Selected passage:
<<<<
ME1 was great and totally lived up to the nostalgia when I played it back in 2010. While it was clunky, it had a certain charm and atmosphere.
ME2 on the other hand got boring when you're fixing everybody's daddy issues and grinding resources through the shitty scanning mini game just so everyone can survive the final mission. It got so formulaic that I couldn't bother to do it again and dropped it. ME3 was even worse in that regard if I remember correctly and the ending was the least of it's problems.
 

SDeden

Novice
Joined
Feb 11, 2012
Messages
34
Nice to see ME1 get the love it deserves. Personally I thrived on it. Even the combat, whilst technically"inferior", felt great...

It had some advantages that the later games lacked, in spite of its clunkiness and a lack of feedback. I really liked how each power had it sown cool down, it was very fun to lift and then throw an enemy, or lift them and nail them with a sniper shot or a carnage shot. Combat felt faster in ME1 because of that and because you weren't always bound to cover. I also liked the big open spaces which gave some of the fights a sense of a genuine battlefield on a large scale. Another nice aspect of combat in ME1 was that it was more seamlessly incorporated into the game world. In ME2 there are interactive areas where you talk to people and then segmented off are combat areas that have lots of cover and shooty enemies. In ME1 though these areas are combined together which lets combat genuinely surprise you. You can be talking to somebody in the market place on the Citadel and suddenly find yourself in a shootout, running to duck behind the another market stall. You can get ambushed even on the way to the Normandy in the landing bay. I do think ME2 combat is better over all namely because of the more distinctive weapons and feedback from enemies when you damage them, as well as the variety, but ME1 had its perks.
>>>>
Requirements:
a) In two sentences, summarize the passage comparing ME1, ME2, and ME3.
b) Decide whether each statement agrees with the passage comparing ME1, ME2, and ME3, answering yes or no and quoting the words of the passage that settle it: (i) The second post rates ME1's combat better overall than ME2's. (ii) The second post says a player in ME1 can be ambushed on the way to the Normandy. (iii) The first post says the writer played ME1 in 2010.

Data entries:
<<<<
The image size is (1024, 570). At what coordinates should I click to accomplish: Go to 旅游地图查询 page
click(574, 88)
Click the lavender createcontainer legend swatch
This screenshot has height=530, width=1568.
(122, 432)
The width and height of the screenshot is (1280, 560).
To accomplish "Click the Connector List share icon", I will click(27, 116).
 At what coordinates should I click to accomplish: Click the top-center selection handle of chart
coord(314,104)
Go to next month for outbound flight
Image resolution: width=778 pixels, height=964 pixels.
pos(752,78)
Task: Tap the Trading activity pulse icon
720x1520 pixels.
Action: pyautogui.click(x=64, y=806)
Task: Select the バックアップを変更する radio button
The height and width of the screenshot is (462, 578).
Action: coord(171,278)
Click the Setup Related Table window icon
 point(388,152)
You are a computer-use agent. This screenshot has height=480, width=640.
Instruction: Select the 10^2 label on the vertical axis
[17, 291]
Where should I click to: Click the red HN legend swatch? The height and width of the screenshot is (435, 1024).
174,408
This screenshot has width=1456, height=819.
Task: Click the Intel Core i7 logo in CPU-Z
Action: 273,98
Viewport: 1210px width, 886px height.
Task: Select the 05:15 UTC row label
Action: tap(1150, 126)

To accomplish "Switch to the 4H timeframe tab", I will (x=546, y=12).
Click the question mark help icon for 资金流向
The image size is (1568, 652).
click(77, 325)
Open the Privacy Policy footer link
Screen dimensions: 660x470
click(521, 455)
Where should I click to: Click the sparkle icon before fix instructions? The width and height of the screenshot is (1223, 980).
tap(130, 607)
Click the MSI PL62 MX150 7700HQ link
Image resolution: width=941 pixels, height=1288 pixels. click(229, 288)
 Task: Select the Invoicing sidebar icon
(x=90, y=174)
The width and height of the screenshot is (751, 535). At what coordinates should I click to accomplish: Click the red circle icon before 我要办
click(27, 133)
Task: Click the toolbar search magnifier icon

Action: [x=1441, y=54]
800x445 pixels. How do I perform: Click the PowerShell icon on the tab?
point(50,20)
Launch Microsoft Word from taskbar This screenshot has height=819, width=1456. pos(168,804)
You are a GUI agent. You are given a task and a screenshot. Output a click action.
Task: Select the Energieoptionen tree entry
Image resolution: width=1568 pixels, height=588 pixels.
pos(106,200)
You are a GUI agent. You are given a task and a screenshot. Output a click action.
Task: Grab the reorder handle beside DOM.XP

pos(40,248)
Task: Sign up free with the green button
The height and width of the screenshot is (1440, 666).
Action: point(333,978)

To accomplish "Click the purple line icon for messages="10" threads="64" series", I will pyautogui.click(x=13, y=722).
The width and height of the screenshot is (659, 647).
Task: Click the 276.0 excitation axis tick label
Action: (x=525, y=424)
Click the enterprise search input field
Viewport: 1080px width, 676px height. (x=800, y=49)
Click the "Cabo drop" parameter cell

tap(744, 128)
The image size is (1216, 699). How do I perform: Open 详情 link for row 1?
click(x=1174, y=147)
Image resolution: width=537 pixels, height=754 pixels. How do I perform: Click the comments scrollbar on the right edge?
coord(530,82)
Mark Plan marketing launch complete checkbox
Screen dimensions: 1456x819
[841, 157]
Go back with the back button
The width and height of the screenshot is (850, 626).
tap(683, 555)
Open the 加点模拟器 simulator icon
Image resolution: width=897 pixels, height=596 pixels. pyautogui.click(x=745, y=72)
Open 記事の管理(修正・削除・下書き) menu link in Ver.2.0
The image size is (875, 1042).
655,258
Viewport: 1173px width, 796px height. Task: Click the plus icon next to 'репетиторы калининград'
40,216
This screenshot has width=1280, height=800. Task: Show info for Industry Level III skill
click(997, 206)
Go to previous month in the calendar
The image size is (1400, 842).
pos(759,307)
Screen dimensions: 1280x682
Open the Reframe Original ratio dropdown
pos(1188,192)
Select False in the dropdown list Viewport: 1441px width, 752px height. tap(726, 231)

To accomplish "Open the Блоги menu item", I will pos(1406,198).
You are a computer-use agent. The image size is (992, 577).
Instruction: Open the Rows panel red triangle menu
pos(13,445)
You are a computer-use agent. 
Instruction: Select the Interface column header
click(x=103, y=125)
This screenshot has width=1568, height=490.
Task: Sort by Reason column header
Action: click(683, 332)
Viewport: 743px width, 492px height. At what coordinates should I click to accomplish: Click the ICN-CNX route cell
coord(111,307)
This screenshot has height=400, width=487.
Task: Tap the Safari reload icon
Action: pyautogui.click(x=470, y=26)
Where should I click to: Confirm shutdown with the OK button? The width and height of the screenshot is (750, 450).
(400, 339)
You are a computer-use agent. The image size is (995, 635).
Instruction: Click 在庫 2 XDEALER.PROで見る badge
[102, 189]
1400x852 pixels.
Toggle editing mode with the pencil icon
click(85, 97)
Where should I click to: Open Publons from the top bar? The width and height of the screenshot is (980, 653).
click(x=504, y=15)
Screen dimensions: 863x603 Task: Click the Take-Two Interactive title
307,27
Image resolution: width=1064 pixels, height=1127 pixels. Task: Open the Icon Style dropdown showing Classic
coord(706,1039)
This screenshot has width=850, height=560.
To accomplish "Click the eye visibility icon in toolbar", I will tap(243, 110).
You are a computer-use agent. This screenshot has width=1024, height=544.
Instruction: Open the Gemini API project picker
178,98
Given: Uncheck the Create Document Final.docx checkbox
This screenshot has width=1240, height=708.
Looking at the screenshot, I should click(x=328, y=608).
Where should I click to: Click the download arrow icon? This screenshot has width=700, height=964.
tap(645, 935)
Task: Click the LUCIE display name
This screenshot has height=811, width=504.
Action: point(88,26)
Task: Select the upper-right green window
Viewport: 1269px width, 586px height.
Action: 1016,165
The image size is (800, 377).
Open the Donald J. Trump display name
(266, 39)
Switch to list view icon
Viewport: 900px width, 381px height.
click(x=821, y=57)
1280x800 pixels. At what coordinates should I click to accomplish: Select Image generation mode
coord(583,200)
>>>>
Solved problems:
a) The first post calls ME1 great despite its clunkiness, and it says ME2 became so formulaic, with fixing everyone's issues and grinding resources through scanning, that the writer dropped it and remembers ME3 as even worse. The second post praises ME1's separate power cooldowns, faster combat, big open spaces, and combat woven into the game world, but it still rates ME2's combat better overall for its distinctive weapons, enemy feedback, and variety.

b)
(i) No: "I do think ME2 combat is better over all"
(ii) Yes: "You can get ambushed even on the way to the Normandy in the landing bay."
(iii) Yes: "when I played it back in 2010"